Supporting exploration and collaboration in scientific workflow systems.
Luigi Marini, Rob Kooper, Peter Bajcsy and Jim Myers
AGU, Fall Meeting,
December 10-14, San Francisco, California (2007)
As the amount of observation data captured everyday increases, running scientific workflows
will soon become a fundamental step of scientific inquiry. Current scientific workflow
systems offer ways to link together data, software and computational resources, but often
accomplish this by requiring a deep understanding of the system with a steep learning curve.
Thus, there is a need to lower user adoption barriers for workflow systems and improve the
plug-and-play functionality of these systems.
We created a system that allows the user
to easily create and share workflows, data and algorithms. Our goal of lowering user adoption
barriers is to support discoveries and to provide means for conducting research more efficiently.
Current paradigms for workflow creation focus on the visual programming using a graph based metaphor.
This can be a powerful metaphor in the hands of expert users, but can become daunting when graphs
become large, the steps in the graph include engineering level steps such as loading and visualizing
data, and the users are not very familiar with all the possible tools available.
We present
a different method of workflow creation that co- exists with the standard graph based editors.
The method builds on exploratory interface using a macro- recording style, and focuses on
the data being analyzed during the step by step creation of the workflow.
Instead of storing data in system specific data structures, the use of more flexible open
standards that are platform independent would create systems that are easier to extend and that
provide a simple interface for external applications to query and analyze the data and metadata
produced.
We have explored and implemented a system that stores workflows and related metadata
using the Resource Description Framework (RDF) metadata model and that is build on top of
the Tupelo data and metadata archiving system. The scientific workflow system connects
to shared content repositories, where users can easily share data, workflows, algorithms
and annotations.
Examples of the above methodologies will be illustrated using a prototype
workflow solution called Cyberintegrator and a use case scenario being developed by
the Corpus Christi Bay WATERS Network test bed (a group of collaborating domain scientists
from Texas and Illinois) involving monitoring, predicting and understanding of the hypoxia
problem in Corpus Christi Bay.

═══

THINGS TO DO
1. Repeat the abstract word for word, starting at "Current paradigms for" and ending at "of the workflow.".
2. Answer these questions from the abstract:
(a) Which metadata model does the described system use to store workflows and related metadata?
(b) What is the prototype workflow solution called?
(c) Which problem in Corpus Christi Bay does the use case scenario involve?
Answer from the abstract alone.

DATA LINES
═══

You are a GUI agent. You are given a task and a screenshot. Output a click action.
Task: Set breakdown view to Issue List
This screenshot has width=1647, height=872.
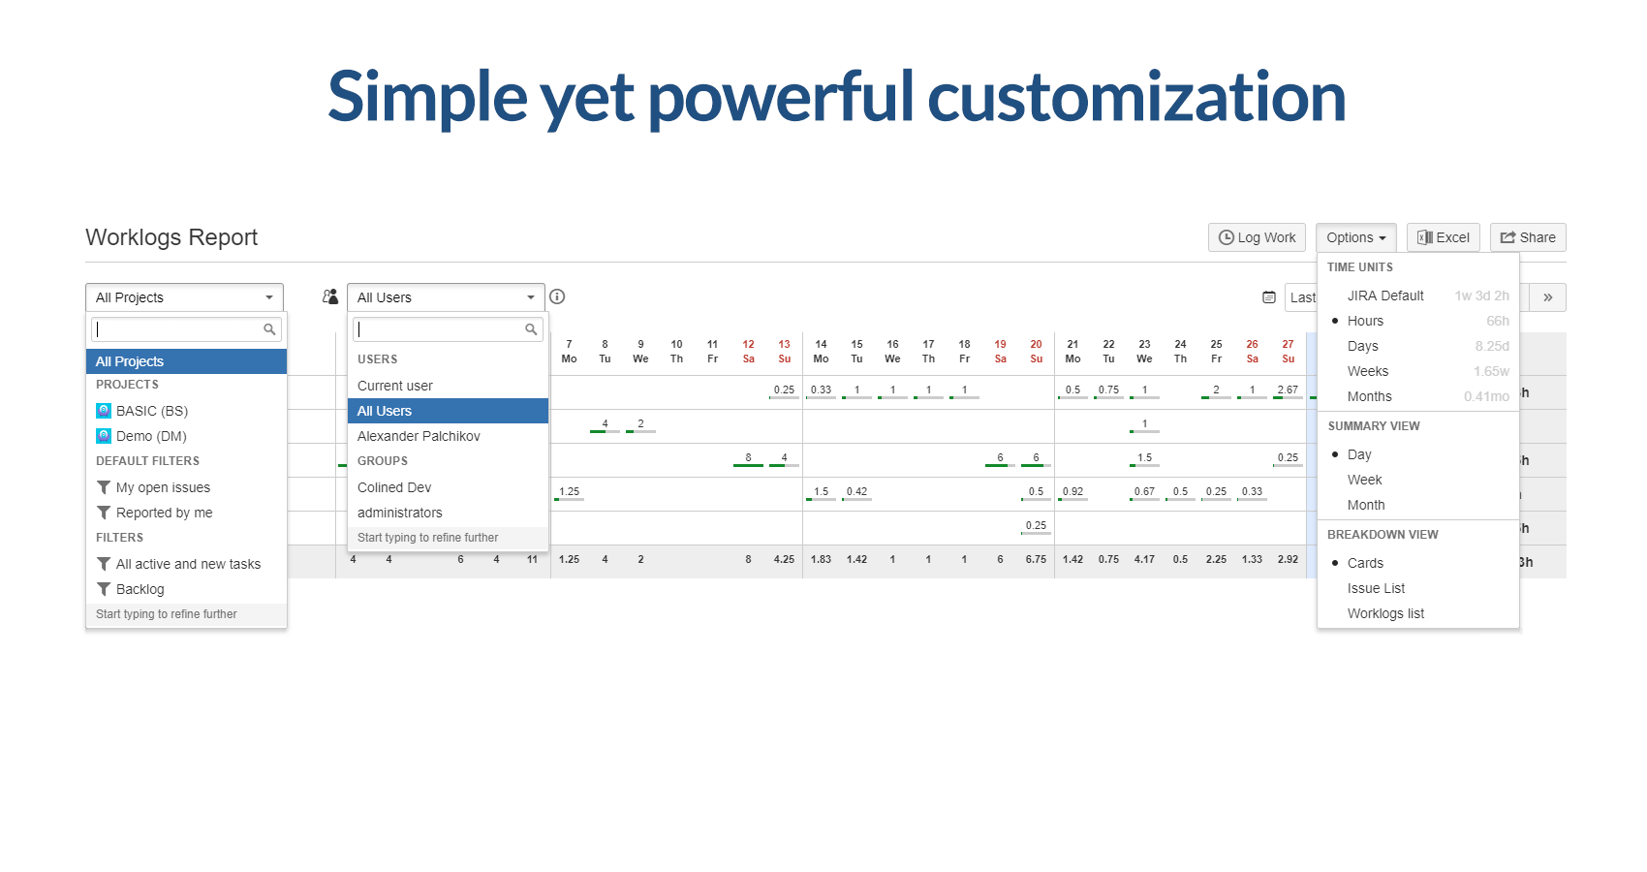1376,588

═══

RESPONSES PER TASK
1.
Current paradigms for workflow creation focus on the visual programming using a graph based metaphor.
This can be a powerful metaphor in the hands of expert users, but can become daunting when graphs
become large, the steps in the graph include engineering level steps such as loading and visualizing
data, and the users are not very familiar with all the possible tools available.
We present
a different method of workflow creation that co- exists with the standard graph based editors.
The method builds on exploratory interface using a macro- recording style, and focuses on
the data being analyzed during the step by step creation of the workflow.

2.
(a) The Resource Description Framework (RDF)
(b) Cyberintegrator
(c) The hypoxia problem